Improve newsletter open rates

1. Clean your email list by removing inactive and incorrect email addresses.

Removing inactive email addresses from your list will improve your sender reputation, decrease bounce rates, decrease spam complaints, and help you focus marketing efforts to the people who want your emails. Remove these types of addresses from your newsletter list: Duplicates. Obvious fake emails, like gmail@gmail.com Correct obvious typos, like fix gmial to gmail. Hard bounces, your ESP should automatically do this. Unsubscribes, make sure your ESP does this. Subscribers who have not interacted with your emails in a set time period, for example, six months or a year. Consider sending an email to these subscribers first asking them to re-engage. Manually clean your list or use a list cleaning service like NeverBounce or MailGet.

2. Follow opt-in best practices, including getting clear consent, setting accurate expectations, and sending a welcome email.

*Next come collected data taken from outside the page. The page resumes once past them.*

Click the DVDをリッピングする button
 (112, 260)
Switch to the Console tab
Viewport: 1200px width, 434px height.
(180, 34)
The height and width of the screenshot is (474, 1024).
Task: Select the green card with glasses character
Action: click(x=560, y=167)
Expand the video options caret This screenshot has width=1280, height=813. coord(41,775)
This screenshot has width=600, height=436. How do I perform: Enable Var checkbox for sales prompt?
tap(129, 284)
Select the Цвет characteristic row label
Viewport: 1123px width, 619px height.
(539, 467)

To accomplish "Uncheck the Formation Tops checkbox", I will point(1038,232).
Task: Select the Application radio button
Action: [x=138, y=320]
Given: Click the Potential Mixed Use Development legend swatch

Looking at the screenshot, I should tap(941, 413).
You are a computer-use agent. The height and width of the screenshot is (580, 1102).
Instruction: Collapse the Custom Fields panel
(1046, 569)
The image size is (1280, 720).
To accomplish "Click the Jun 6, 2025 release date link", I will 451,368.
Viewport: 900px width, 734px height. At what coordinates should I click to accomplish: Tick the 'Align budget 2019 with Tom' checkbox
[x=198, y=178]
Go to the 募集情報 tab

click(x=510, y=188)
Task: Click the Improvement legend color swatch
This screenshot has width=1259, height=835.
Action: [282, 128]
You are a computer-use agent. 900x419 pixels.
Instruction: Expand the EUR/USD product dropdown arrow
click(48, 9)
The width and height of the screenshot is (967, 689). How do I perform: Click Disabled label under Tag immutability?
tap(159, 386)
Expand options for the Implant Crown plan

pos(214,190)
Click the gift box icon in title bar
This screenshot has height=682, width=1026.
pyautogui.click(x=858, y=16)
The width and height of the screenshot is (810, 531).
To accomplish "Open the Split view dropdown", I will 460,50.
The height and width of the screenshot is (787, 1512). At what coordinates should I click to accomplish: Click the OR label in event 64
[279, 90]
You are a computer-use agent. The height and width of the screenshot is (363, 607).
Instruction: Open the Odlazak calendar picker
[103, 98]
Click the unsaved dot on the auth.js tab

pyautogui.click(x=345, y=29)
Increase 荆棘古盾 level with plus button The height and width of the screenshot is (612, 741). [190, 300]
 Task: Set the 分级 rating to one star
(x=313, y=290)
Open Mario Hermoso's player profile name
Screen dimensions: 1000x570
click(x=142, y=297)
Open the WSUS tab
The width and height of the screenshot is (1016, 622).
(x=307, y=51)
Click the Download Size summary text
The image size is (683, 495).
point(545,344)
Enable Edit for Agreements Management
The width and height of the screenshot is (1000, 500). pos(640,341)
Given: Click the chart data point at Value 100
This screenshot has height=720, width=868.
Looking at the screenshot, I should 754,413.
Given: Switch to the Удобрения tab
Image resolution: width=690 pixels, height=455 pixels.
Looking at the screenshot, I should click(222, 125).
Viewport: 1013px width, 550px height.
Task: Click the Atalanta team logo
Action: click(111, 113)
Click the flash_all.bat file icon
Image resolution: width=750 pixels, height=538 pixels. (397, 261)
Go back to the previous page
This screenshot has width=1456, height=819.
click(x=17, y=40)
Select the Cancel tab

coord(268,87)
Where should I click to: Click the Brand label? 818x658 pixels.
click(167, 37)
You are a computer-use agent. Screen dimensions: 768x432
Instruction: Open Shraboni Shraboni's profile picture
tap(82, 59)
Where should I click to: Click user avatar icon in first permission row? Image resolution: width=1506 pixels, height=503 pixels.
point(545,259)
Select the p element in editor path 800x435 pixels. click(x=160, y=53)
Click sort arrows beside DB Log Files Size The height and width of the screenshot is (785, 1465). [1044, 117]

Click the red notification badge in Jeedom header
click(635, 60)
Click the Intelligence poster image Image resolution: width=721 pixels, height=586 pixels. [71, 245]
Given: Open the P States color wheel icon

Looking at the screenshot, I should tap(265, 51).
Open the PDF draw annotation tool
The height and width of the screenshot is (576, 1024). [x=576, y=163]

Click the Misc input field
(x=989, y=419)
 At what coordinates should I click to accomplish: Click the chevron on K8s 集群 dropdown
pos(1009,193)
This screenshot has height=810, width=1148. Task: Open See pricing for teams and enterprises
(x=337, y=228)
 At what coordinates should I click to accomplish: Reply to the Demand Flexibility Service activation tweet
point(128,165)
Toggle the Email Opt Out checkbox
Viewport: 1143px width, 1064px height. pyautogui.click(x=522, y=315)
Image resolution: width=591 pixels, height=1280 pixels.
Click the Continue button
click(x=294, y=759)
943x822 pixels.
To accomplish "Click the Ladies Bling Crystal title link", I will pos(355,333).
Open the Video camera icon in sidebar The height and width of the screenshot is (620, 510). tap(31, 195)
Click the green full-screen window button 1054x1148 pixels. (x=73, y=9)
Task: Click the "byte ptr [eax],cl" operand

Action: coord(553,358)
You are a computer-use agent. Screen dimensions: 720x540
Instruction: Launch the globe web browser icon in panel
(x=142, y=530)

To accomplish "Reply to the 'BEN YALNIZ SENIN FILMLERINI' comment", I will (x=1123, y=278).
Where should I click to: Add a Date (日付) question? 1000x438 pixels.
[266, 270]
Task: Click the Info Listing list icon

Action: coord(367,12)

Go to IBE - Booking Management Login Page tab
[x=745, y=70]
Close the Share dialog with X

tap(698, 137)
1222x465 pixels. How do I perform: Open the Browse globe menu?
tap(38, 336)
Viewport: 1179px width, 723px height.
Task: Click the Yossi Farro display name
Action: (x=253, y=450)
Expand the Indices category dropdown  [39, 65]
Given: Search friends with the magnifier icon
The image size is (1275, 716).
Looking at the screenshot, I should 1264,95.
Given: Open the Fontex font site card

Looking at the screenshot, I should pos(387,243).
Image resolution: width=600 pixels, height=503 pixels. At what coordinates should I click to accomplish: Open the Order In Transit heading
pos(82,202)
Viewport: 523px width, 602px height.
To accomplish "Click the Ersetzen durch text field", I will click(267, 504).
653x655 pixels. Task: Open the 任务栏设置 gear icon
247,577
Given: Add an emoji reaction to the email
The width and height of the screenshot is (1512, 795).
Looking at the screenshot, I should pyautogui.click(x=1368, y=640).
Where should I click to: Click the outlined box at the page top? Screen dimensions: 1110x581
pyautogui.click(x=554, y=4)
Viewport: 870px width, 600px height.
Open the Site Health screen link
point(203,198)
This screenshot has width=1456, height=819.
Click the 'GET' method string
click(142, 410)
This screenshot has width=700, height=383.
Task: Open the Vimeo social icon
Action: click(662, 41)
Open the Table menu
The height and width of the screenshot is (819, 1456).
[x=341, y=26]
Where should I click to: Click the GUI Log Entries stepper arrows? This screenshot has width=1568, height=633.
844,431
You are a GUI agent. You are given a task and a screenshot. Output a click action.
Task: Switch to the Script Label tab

In your email opt-in message, clearly outline what content will be and demonstrate what benefits the newsletter has. For example, this Fab Fit Fun email newsletter opt-in clearly states the email frequency, daily, and explains what type of content it will include. Here are some opt-in best practices: Use a double opt-in to confirm their consent. Set clear expectations of email amount and type. Make it easy to unsubscribe or change email preferences. Send a welcome email that demonstrates value for the recipient. For example, a welcome email from Penguin Classics that starts off with a book quote, clearly outlines what to expect from their newsletter, shows a curated selection of books, and asks the recipient to add the email address to their address book.

3. Improve your newsletter content by experimenting with engaging topics and making the theme and styling more cohesive.

One way to consistently increase open rates is by creating newsletter content that people always want to click on. These are ways to improve and experiment with newsletter content: Increase interactivity through videos, surveys, polls, or contests in emails. Write copy that appeals to emotion and curiosity with messaging that fits the target audience, like this You Need A Budget newsletter that’s titled A Riddle, a Question & Goodbye to a $30,000 Debt. Tailor content based off buying history or interests, like this REI newsletter curated for runners. Create a style guide or use a consistent template for all of your newsletters. Send out a survey that asks about content preferences by ranking different topics you have covered before. Collect results, segment audience based on preferences, and send the types of content they prefer. Make your preview text more engaging by teasing what’s inside the email. Verify that your copy is error free by proofreading and using Grammarly.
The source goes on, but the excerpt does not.